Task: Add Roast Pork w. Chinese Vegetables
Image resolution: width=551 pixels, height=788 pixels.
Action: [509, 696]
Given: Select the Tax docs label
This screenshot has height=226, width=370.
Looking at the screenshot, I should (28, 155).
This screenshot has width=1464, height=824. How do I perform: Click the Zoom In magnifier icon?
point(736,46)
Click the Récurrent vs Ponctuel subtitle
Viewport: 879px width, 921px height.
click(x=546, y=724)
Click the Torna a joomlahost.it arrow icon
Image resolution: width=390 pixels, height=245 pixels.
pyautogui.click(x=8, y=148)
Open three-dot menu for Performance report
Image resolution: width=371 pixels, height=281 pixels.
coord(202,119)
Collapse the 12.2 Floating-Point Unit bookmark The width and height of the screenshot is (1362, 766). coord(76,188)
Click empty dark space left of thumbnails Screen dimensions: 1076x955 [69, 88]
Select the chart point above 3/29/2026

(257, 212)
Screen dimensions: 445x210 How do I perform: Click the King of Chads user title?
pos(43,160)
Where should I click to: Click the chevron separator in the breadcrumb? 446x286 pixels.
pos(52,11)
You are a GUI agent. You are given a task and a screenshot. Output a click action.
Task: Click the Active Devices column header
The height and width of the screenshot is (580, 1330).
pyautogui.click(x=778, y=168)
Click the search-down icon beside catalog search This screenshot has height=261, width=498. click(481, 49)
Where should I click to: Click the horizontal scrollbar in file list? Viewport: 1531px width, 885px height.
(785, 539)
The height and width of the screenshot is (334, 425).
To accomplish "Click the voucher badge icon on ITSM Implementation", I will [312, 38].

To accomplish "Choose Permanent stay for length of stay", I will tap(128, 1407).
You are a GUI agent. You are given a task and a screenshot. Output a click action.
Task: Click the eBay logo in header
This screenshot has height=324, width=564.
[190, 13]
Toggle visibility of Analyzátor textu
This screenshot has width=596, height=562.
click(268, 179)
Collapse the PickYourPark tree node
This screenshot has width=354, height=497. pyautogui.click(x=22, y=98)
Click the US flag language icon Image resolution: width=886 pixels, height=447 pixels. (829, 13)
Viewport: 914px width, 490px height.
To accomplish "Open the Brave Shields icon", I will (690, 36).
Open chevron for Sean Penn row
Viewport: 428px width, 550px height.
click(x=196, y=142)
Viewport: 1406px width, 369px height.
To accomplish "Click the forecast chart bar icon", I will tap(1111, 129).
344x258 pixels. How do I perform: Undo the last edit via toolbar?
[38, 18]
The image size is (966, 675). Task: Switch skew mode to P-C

_Requirement_
Go through the listing above and restate it word for word.

_Answer for this exercise_
Task: Add Roast Pork w. Chinese Vegetables
Image resolution: width=551 pixels, height=788 pixels.
Action: [509, 696]
Given: Select the Tax docs label
This screenshot has height=226, width=370.
Looking at the screenshot, I should (28, 155).
This screenshot has width=1464, height=824. How do I perform: Click the Zoom In magnifier icon?
point(736,46)
Click the Récurrent vs Ponctuel subtitle
Viewport: 879px width, 921px height.
click(x=546, y=724)
Click the Torna a joomlahost.it arrow icon
Image resolution: width=390 pixels, height=245 pixels.
pyautogui.click(x=8, y=148)
Open three-dot menu for Performance report
Image resolution: width=371 pixels, height=281 pixels.
coord(202,119)
Collapse the 12.2 Floating-Point Unit bookmark The width and height of the screenshot is (1362, 766). coord(76,188)
Click empty dark space left of thumbnails Screen dimensions: 1076x955 [69, 88]
Select the chart point above 3/29/2026

(257, 212)
Screen dimensions: 445x210 How do I perform: Click the King of Chads user title?
pos(43,160)
Where should I click to: Click the chevron separator in the breadcrumb? 446x286 pixels.
pos(52,11)
You are a GUI agent. You are given a task and a screenshot. Output a click action.
Task: Click the Active Devices column header
The height and width of the screenshot is (580, 1330).
pyautogui.click(x=778, y=168)
Click the search-down icon beside catalog search This screenshot has height=261, width=498. click(481, 49)
Where should I click to: Click the horizontal scrollbar in file list? Viewport: 1531px width, 885px height.
(785, 539)
The height and width of the screenshot is (334, 425).
To accomplish "Click the voucher badge icon on ITSM Implementation", I will [312, 38].

To accomplish "Choose Permanent stay for length of stay", I will tap(128, 1407).
You are a GUI agent. You are given a task and a screenshot. Output a click action.
Task: Click the eBay logo in header
This screenshot has height=324, width=564.
[190, 13]
Toggle visibility of Analyzátor textu
This screenshot has width=596, height=562.
click(268, 179)
Collapse the PickYourPark tree node
This screenshot has width=354, height=497. pyautogui.click(x=22, y=98)
Click the US flag language icon Image resolution: width=886 pixels, height=447 pixels. (829, 13)
Viewport: 914px width, 490px height.
To accomplish "Open the Brave Shields icon", I will (690, 36).
Open chevron for Sean Penn row
Viewport: 428px width, 550px height.
click(x=196, y=142)
Viewport: 1406px width, 369px height.
To accomplish "Click the forecast chart bar icon", I will tap(1111, 129).
344x258 pixels. How do I perform: Undo the last edit via toolbar?
[38, 18]
The image size is (966, 675). Task: Switch skew mode to P-C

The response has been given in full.